I am trying to create a topography by offsetting contour lines vertically and horizontally, each by a set factor (Is that recursive?). I think this is easy but I have forgotten, maybe.
And then potentially to use a graph to help generate this interval, where I could use x and y as x and z (si its like a section).
Any thoughts?

Hi @Julian_Raxworthy,

I guess this would rather be an iterative approach, since you are looping through your contour lines, one by one, and applying a set factor to each of them, in order to perform the offset.

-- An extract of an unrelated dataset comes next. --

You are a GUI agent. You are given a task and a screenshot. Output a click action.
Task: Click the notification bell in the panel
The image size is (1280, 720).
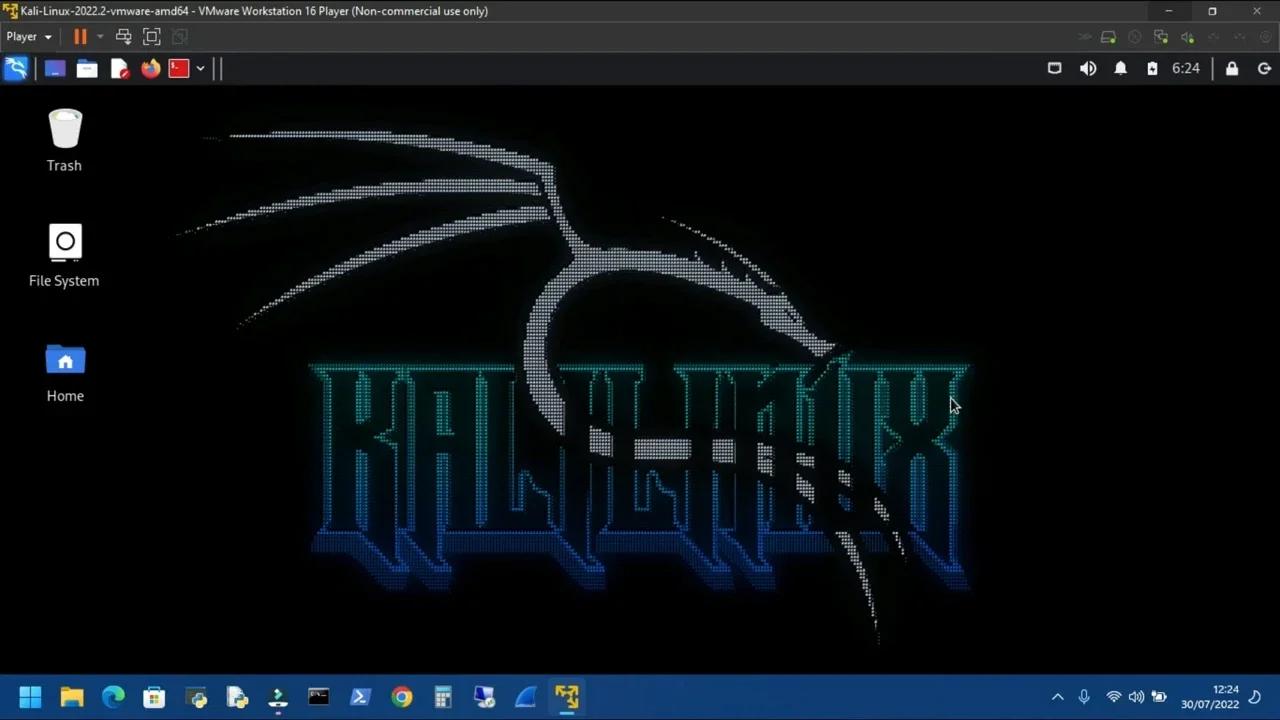click(x=1120, y=68)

For a recursive approach, you would have to define a base case and a set of rules to reduce all the other cases, until the base case is met or the maximum recursion depth (number of recursions) is exceeded. It’s comparable to the ancient snake dragon Ouroboros, who ate his own tail, until it had devoured its head. :wink:

What do you mean by interval? An interval of offset values?
Do you want to remap x- and y-values to x- and z-values? If so where do these values come from?
Are you using vanilla grasshopper or scripting (Python, C#, etc.)?

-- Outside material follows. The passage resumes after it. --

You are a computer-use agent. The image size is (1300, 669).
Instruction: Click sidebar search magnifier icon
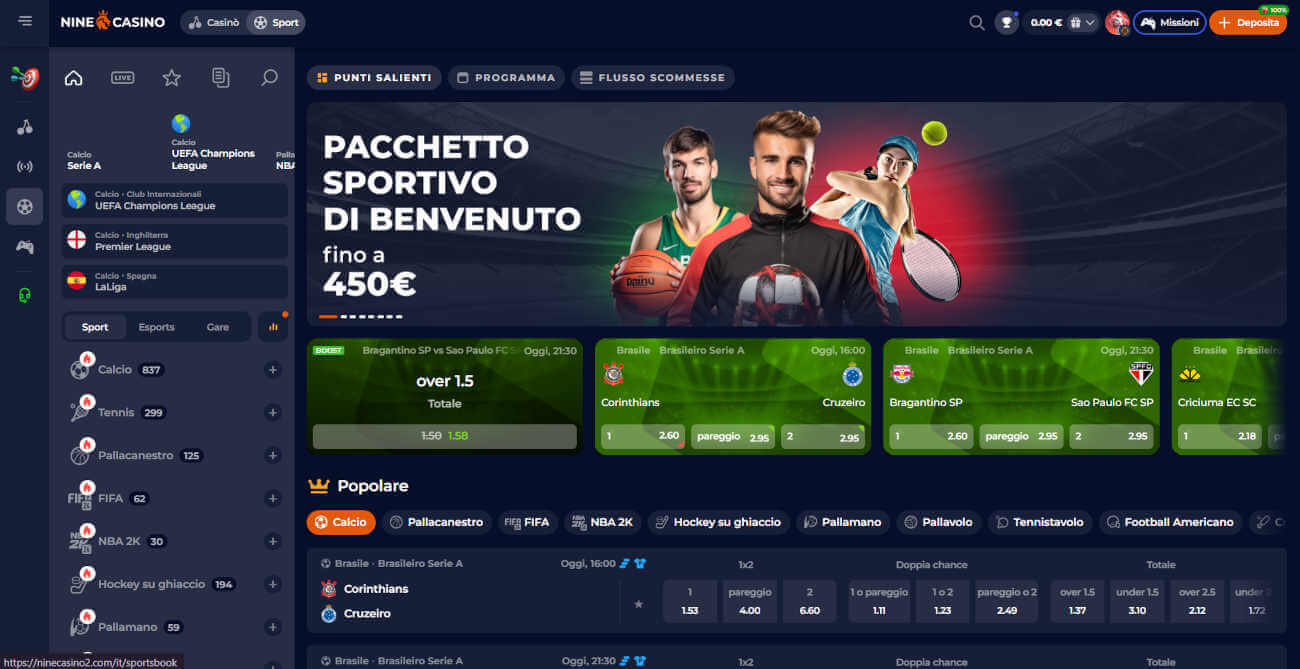click(269, 77)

Also, check this out. The guy explains how to generate random topographies in GH.

  1. Recursion is a thing where a Method calls itself (until an exit condition occurs). This for instance never exits:

public void TheRabbitHole(){
Print(“No way out”);
TheRabbitHole();
}

But if you use some public vars to control the loops then:

In Main: loop = 0; MaxLoops = maxLoops;

public int loop;
public int MaxLoops;

public void TheRabbitHole(){
Print(“No way out. But hope dies last [loop: {0}]”, loop);
loop++;
if(loop>= MaxLoops) {Print(“Adios amigos”); return;}
TheRabbitHole();
}

  1. Offseting Curves IS VERY TRICKY. If you have a set of contours and you want to make some distorted (random or not) terrain … I would strongly recommend to forget offset: just get some div points (required: some proportional to the lengths N of divisions), distort them (any way you want) and then do a proper Ball Pivot mesh (a BP is not the Jack for all trades … but the pros are slightly more than the cons). DO NOT attempt Delauney on these points (D is good for flat [or almost flat] pt collections).

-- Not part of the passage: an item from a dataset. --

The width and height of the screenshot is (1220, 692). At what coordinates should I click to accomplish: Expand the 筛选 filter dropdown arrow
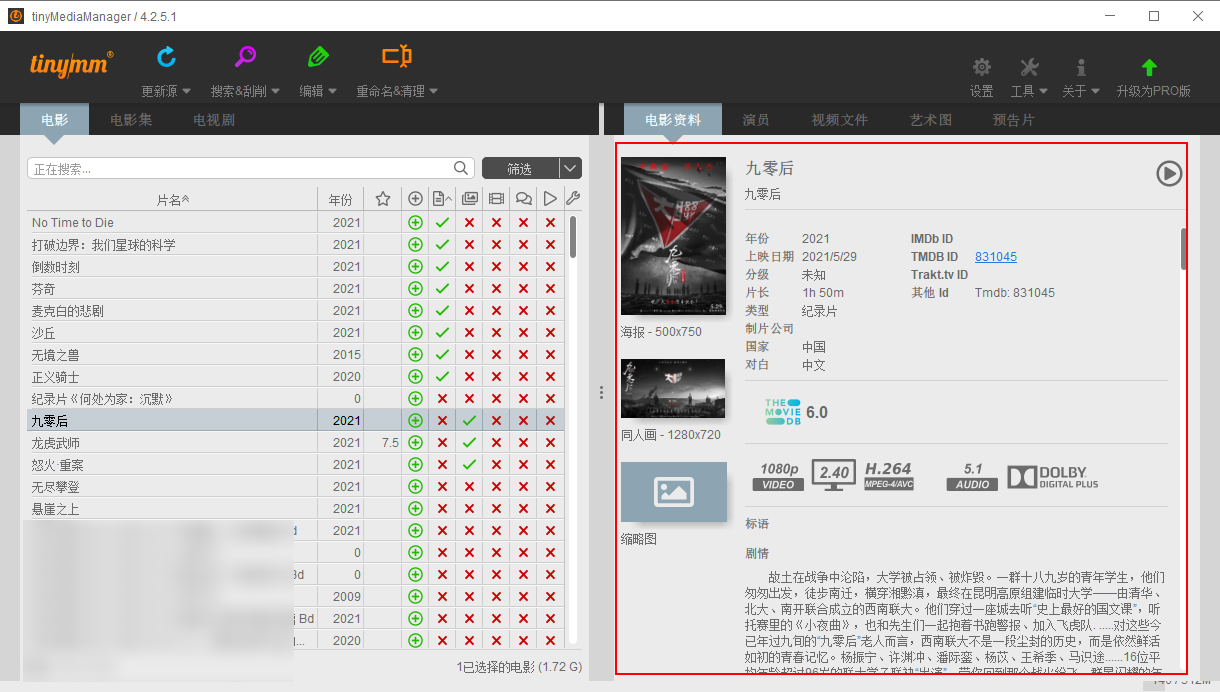pyautogui.click(x=570, y=169)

  2. If you have a BrepFace and you want to distort it then there’s other far smarter ways to do it (just FORGET curve offset): get the underlying Surface > divide (i.e get a pts Tree) > distort the pts (randomly maybe) > get the nurbs > get the inner/outer Loops (from the donor BrepFace) > project Loops > trim the new one (requires a way to know what to keep, mind) … blah, blah . For more freaky stuff you can use Morph Methods as well (Maelstrom is only for the very brave).

  3. If you have a Surface … well … that’s elementary > get the div pts > distrort > get the nurbs. If you want to viz the results get the contours (Avoid short paths at any cost [VERY slow]).

PS: Do you speak C#? That’s the critical question.